Now recall that multiplication on the Fourier transform level corresponds to conveolution, and the Fourier transform of {K(t,x) = (4 \pi t)^{-n/2} e^{- |x|^2/ (4 t)}} is {e^{-4 \pi^2 |x|^2 t}}. As a result, given a putative solution {u(t,x)}, we have determined {u(t,x)} by

\displaystyle u(t,x) = (K(t, \cdot) \ast u) = (4 \pi t)^{-n/2} \int_{\mathbb{R}^n} e^{- |y-x|^2/ (4 t)} u(0, y) dy.

So we have a candidate for a solution. Conversely, if the boundary data {u \in L^1(\mathbb{R}^n)} alone, it is easy to check by differentiation under the integral (justified by the rapid decrease of the exponential) that we have something satisfying the heat equation in the upper half-space. Moreover {||u(t, \cdot) - u(0, \cdot)||_{L^1} \rightarrow 0} as {t \rightarrow 0} by general facts about approximation to the identity and a look at the definition of {K(t, x)}—note that {K(\sqrt{t}, x)} is just the orthodox version of an approximation to the idnetity. So, we have found a way to solve the heat equation on {\mathbb{R}^{n+1}}. It thus seems that the way to solve equations such as the heat equation by convolution with appropriate kernels. In fact, this is more generally true of nonhomogeneous constant-coefficient linear PDE on {\mathbb{R}^n} (we’re forgetting about boundary value problems). Suppose we are given a partial differential operator {P} with constant coefficients, i.e.

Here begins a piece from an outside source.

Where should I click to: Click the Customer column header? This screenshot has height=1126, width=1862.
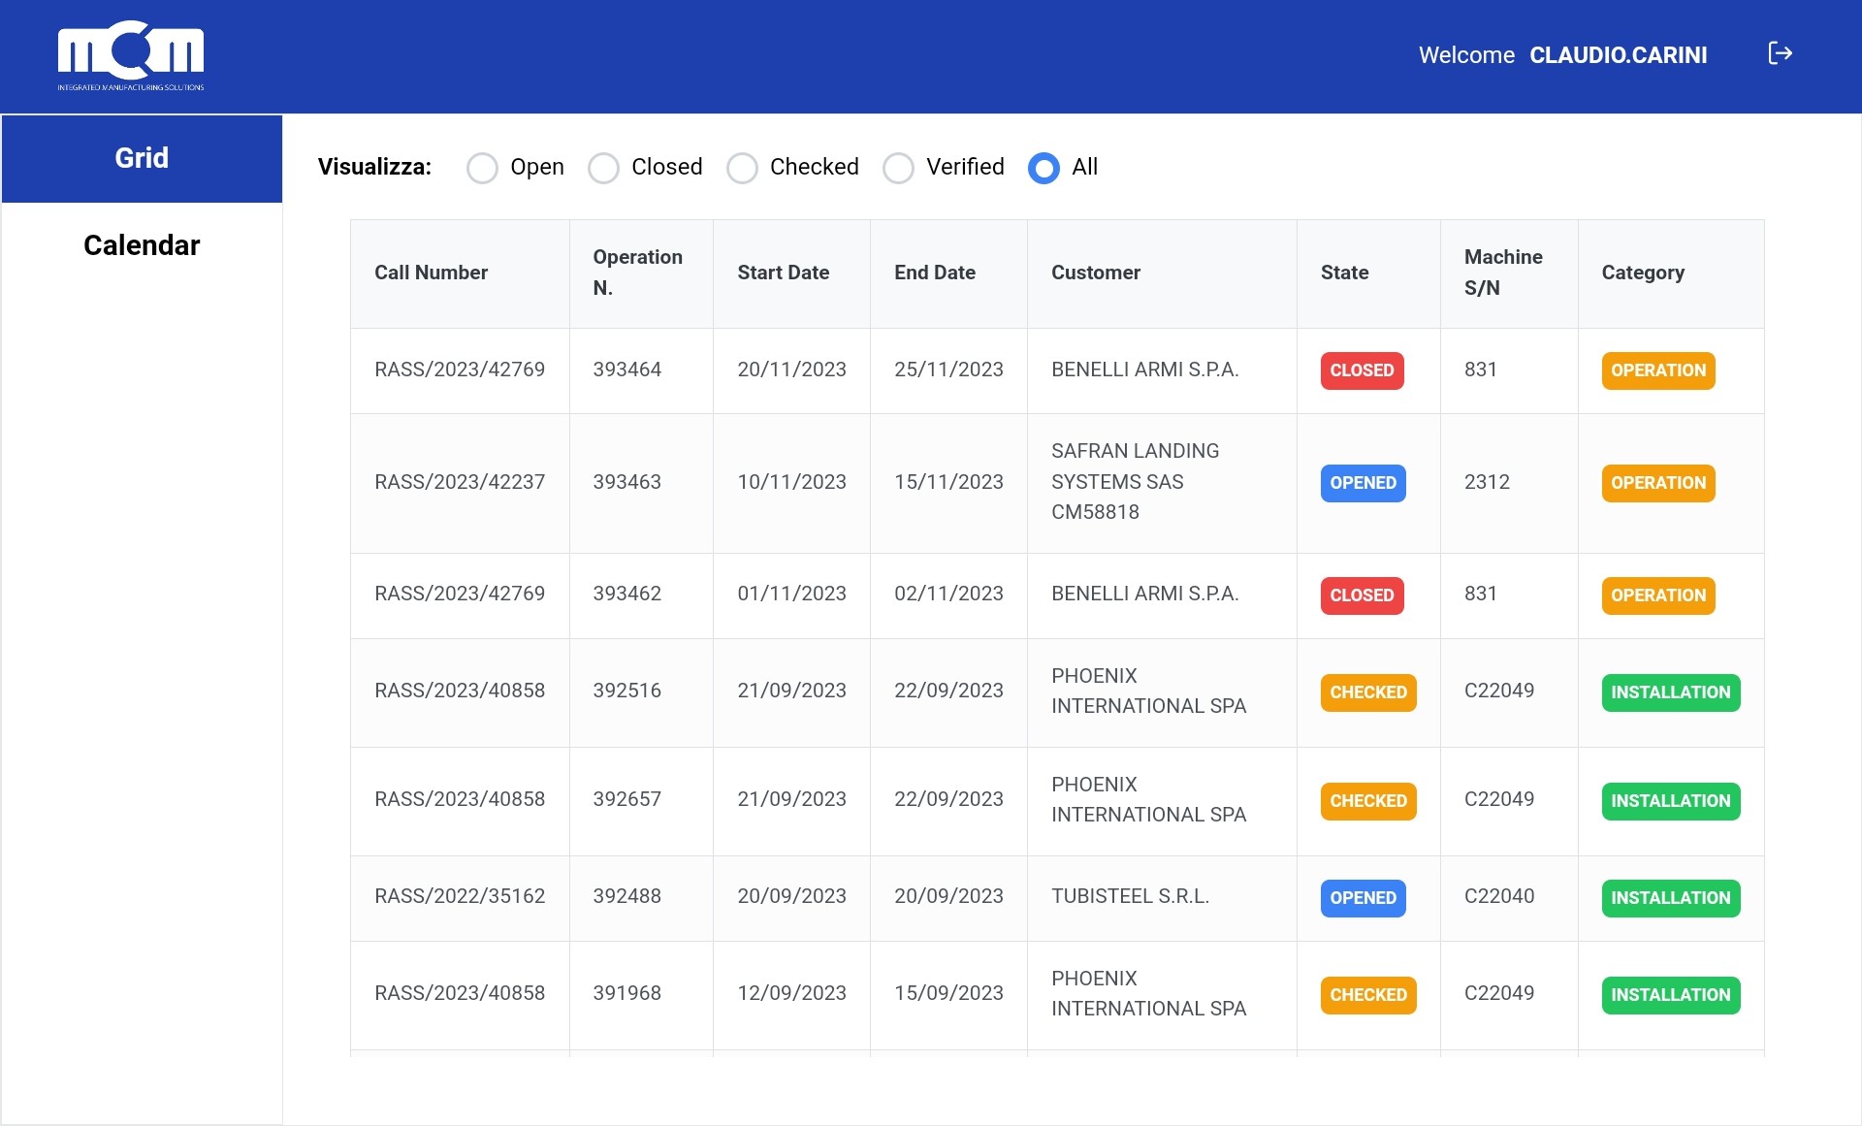1095,273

\displaystyle Pf = \sum_{|a| \leq k} c_a D^a f ,

where the {a}‘s are multi-indices. Then it is immediate that {P} extends to an operator on distributions. Moreover,

\displaystyle \boxed{ P(\phi \ast f) = P\phi \ast f = \phi \ast Pf }

whenever {\phi} is a distribution and {f \in \mathcal{S}}. (This is clear whenever {\phi \in \cal{S}}; in general any distribution can be approximated in the weak* sense by distributions by convolving with an approximation to the identity.) As a result, if we have a fundamental solution {\phi}, i.e. one with

\displaystyle P \phi = \delta

we can get a solution to any equation of the form {Pf = g} for {g \in \mathcal{S}} by taking

\displaystyle f = g \ast \phi,

which is not only a distribution but also a polynomially increasing {C^{\infty}} one. So we can solve any constant-coefficient PDE given a fundamental solution. There is a big theorem of Malgrange and Ehrenpreis that fundamental solutions always exist to constant-coefficient linear PDE. However, the above statement about solving PDEs can actually be proved in a more elementary fashion; perhaps this will be a future topic. For now, however, I want to show that the Gauss kernel {K(t,x)} is actually a fundamental solution to the heat equation, once it is extended to {\mathbb{R}^{n+1}} with {K(t,x) \equiv 0} for {t \leq 0}. (This is no longer smooth, but it is still a distribution.) We need to show that

\displaystyle \int_{\mathbb{R}^{n+1}} K(t,x) \left( - \frac{d}{dt} - \Delta \right)u(t,x) dt dx = u(0).

Let’s take the integral {I_{\epsilon}} where {t} is integrated over {[\epsilon, \infty)}; then by integration by parts

\displaystyle I_{\epsilon} = \int_{\epsilon}^{\infty} \int_{\mathbb{R}^n} u \left( \frac{d}{dt} - \Delta \right) K dt dx + \int_{\mathbb{R}^n} K(\epsilon,x) u(\epsilon,x).

Since {K} is a solution to the heat equation on {\mathbb{R}^{n+1}_+} (e.g. look at the Fourier transform) it is the second integral that is nonzero. We can write this as

\displaystyle \int_{\mathbb{R}^n} K(\epsilon, x)( u(\epsilon,x) - u(0,0)) dx + u(0)

and it is easy to see (the same approximation to the identity argument) that the former term tends to zero as {\epsilon \rightarrow 0}.

So we indeed have a fundamental solution to the heat equation. It thus seems fair that we get solutions to it by convolving with the Gauss kernel.